* **Objective**:
Could you return, word for word, the lines of the data that begin at the line containing "You are a computer-use agent. Screen" and continue to the end of the data? Leave any pictures out.

* **Available records**:
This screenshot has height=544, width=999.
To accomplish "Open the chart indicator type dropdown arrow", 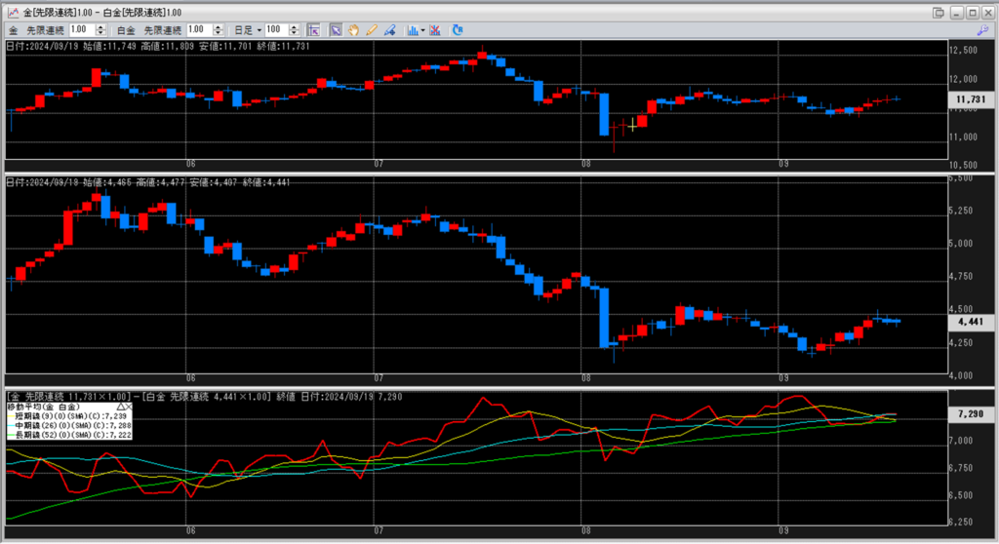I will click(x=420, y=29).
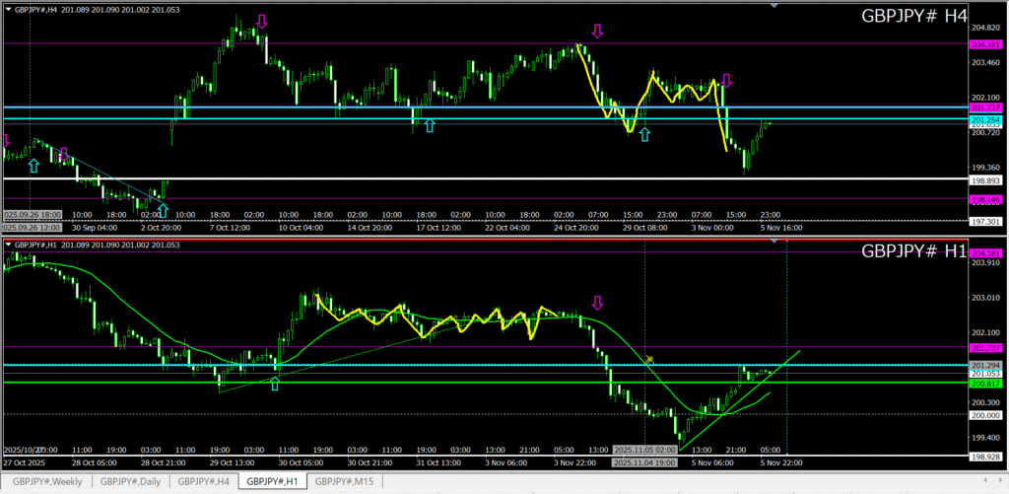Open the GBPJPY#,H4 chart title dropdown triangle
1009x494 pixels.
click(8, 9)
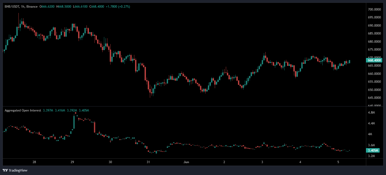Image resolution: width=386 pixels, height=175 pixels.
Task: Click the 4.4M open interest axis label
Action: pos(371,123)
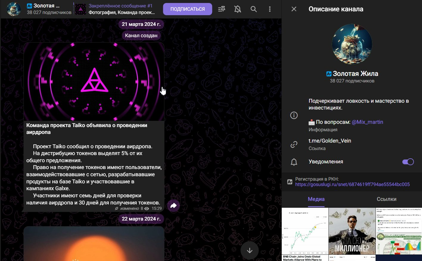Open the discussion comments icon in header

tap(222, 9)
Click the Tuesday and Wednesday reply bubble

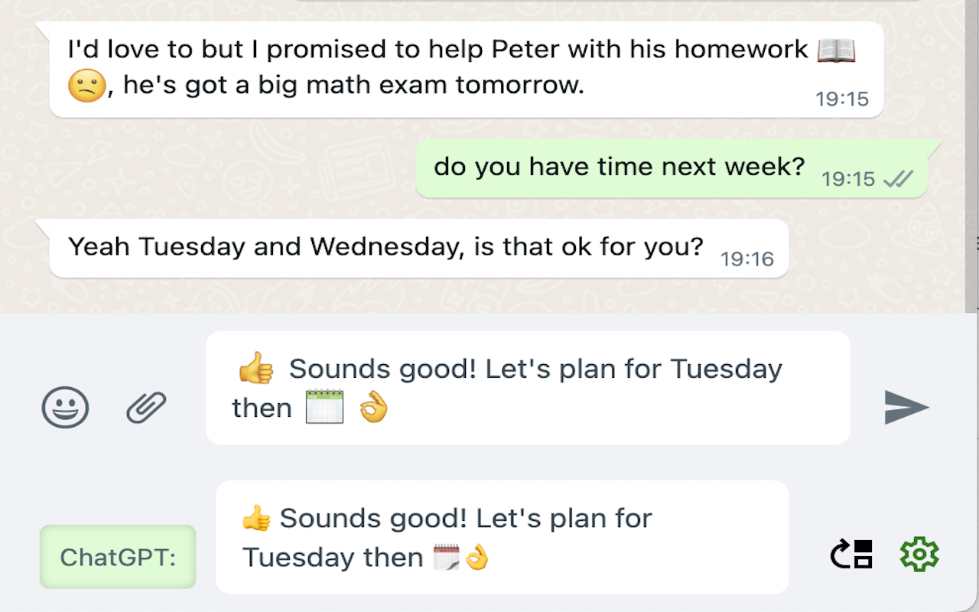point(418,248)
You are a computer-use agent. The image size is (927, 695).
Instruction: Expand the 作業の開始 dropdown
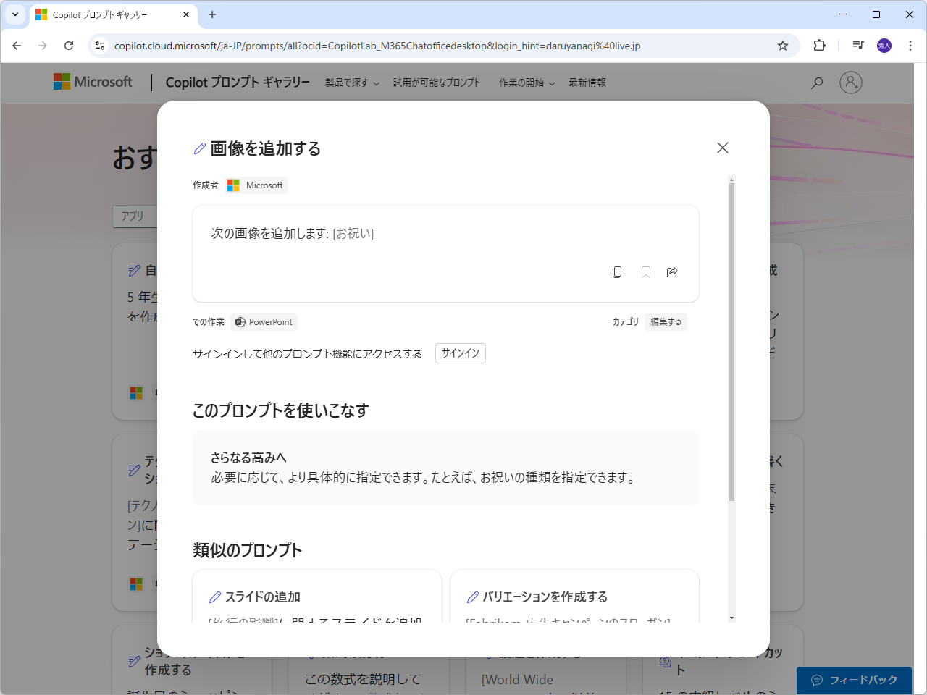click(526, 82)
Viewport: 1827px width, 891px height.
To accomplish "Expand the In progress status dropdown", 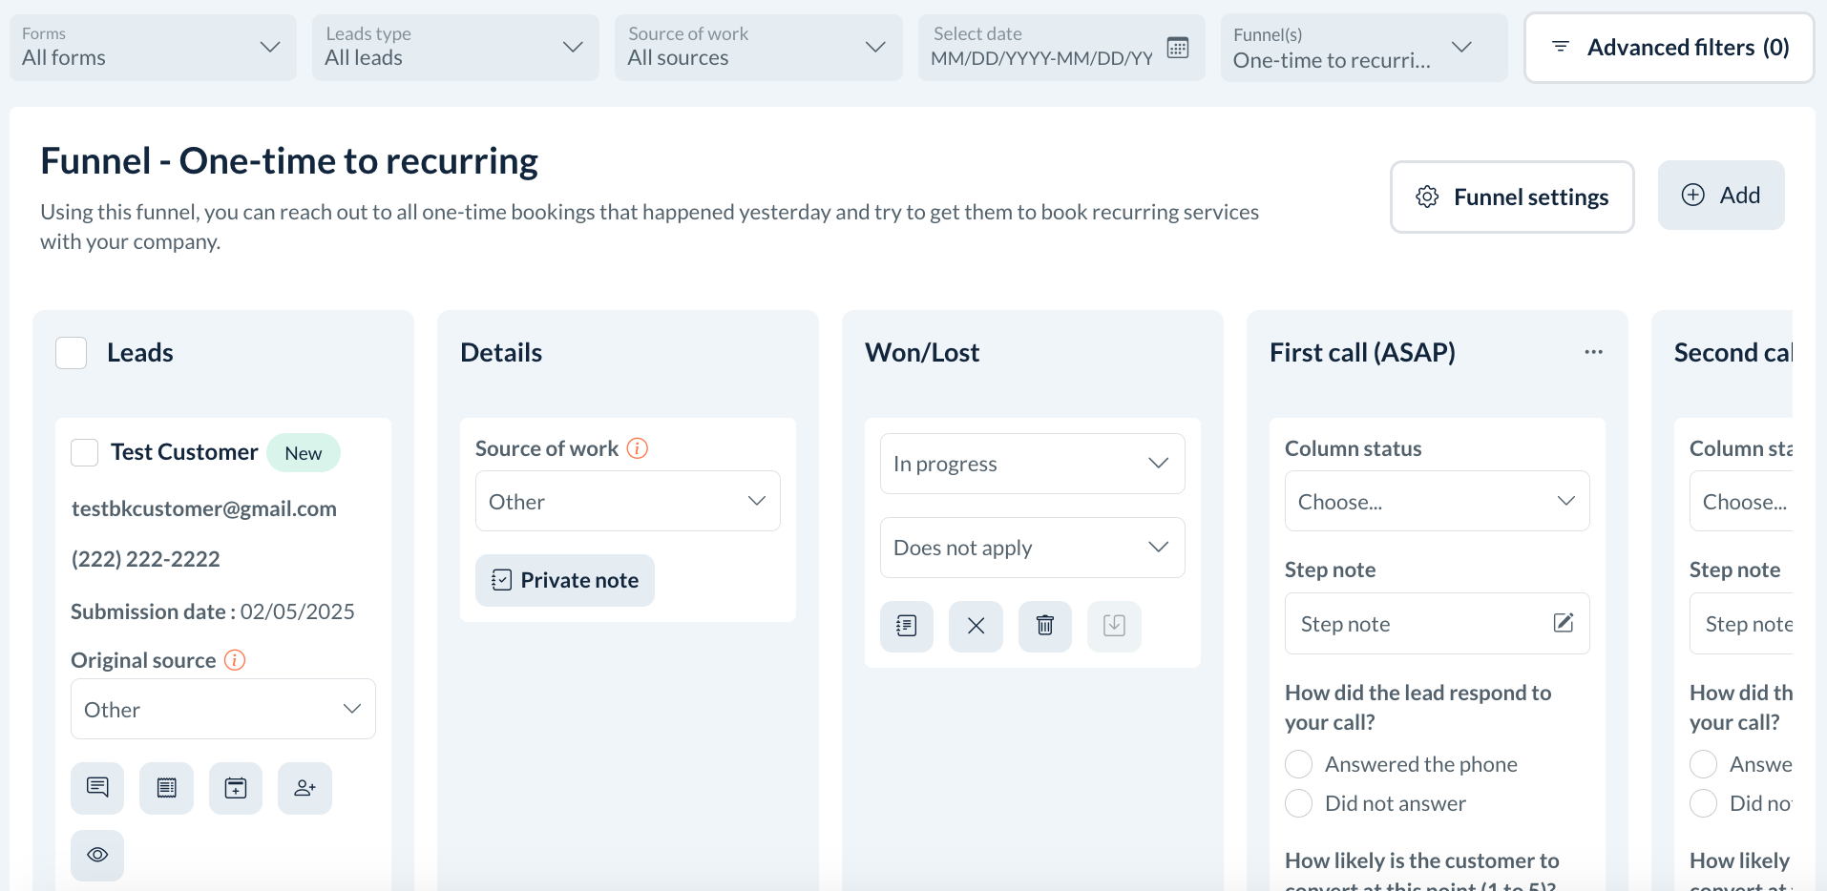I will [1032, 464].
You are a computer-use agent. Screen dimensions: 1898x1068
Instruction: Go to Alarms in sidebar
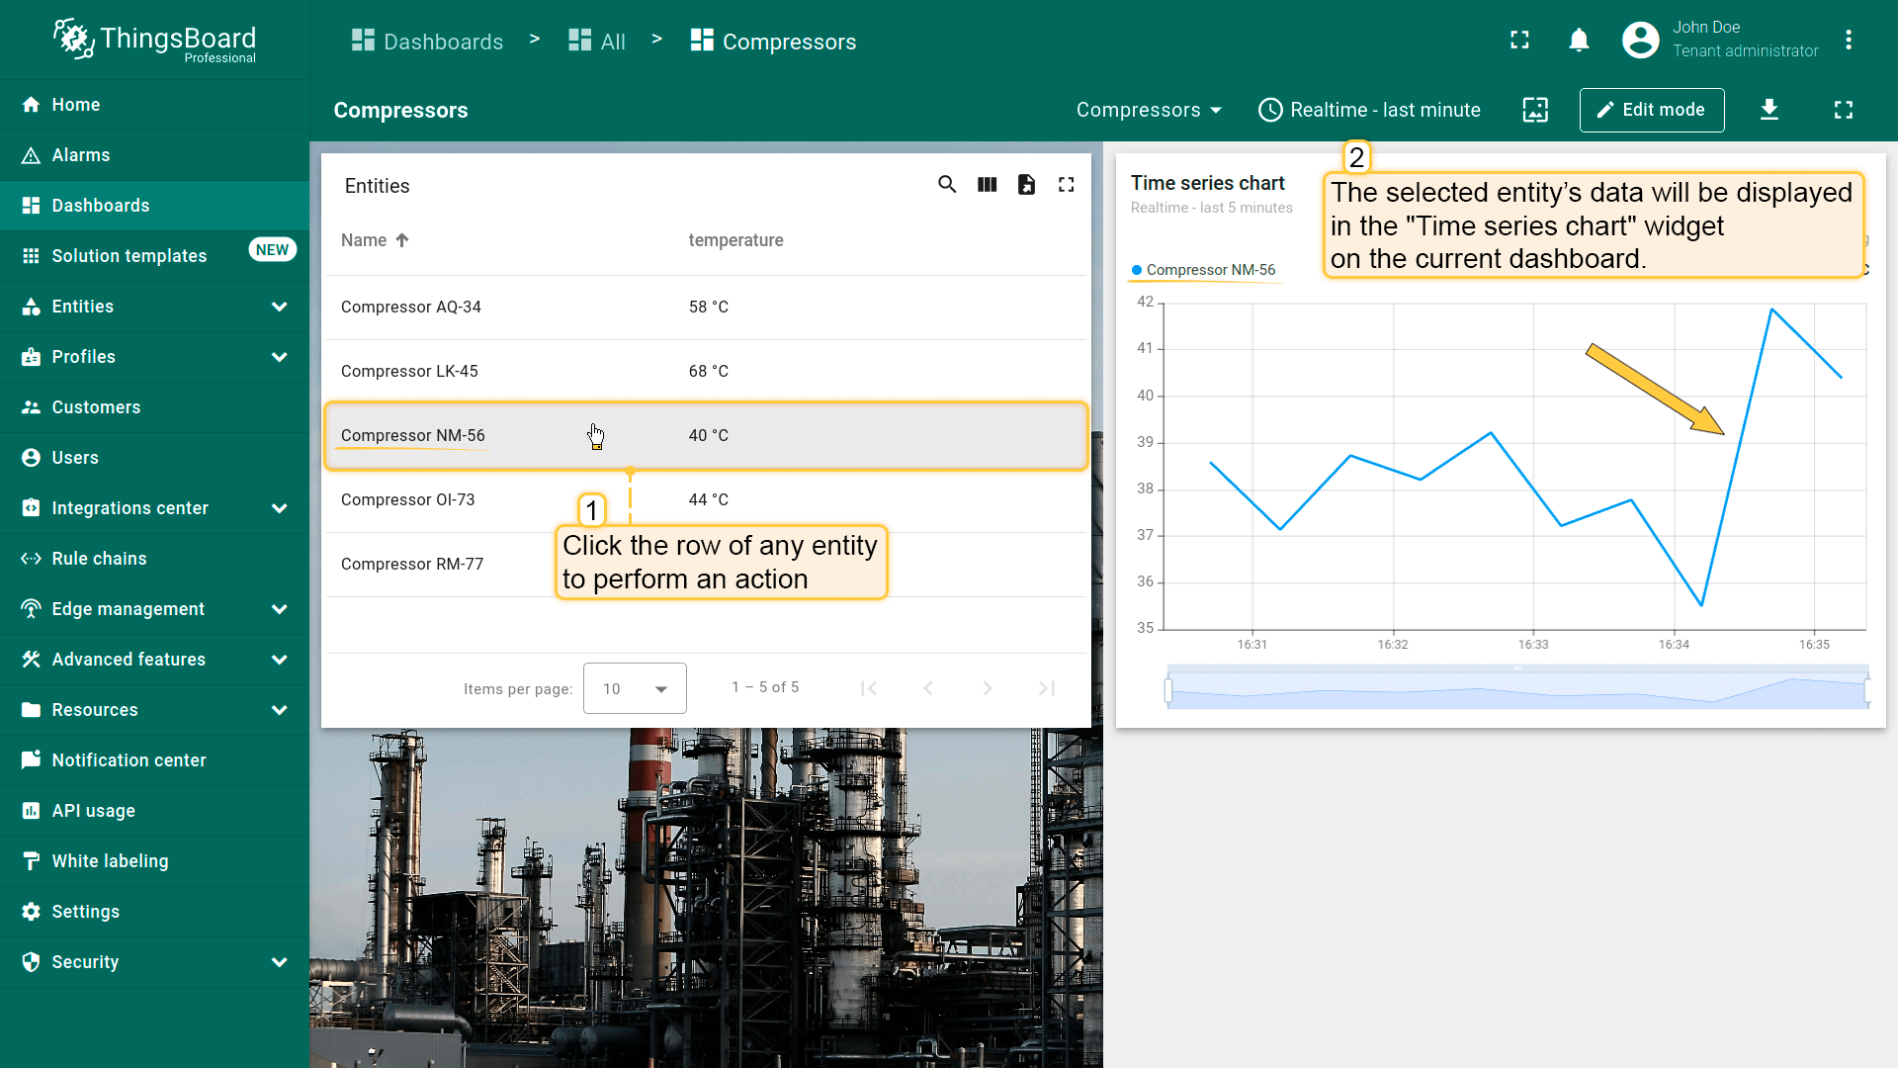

* **Problem solution**:
You are a computer-use agent. Screen dimensions: 1898x1068
Instruction: Go to Alarms in sidebar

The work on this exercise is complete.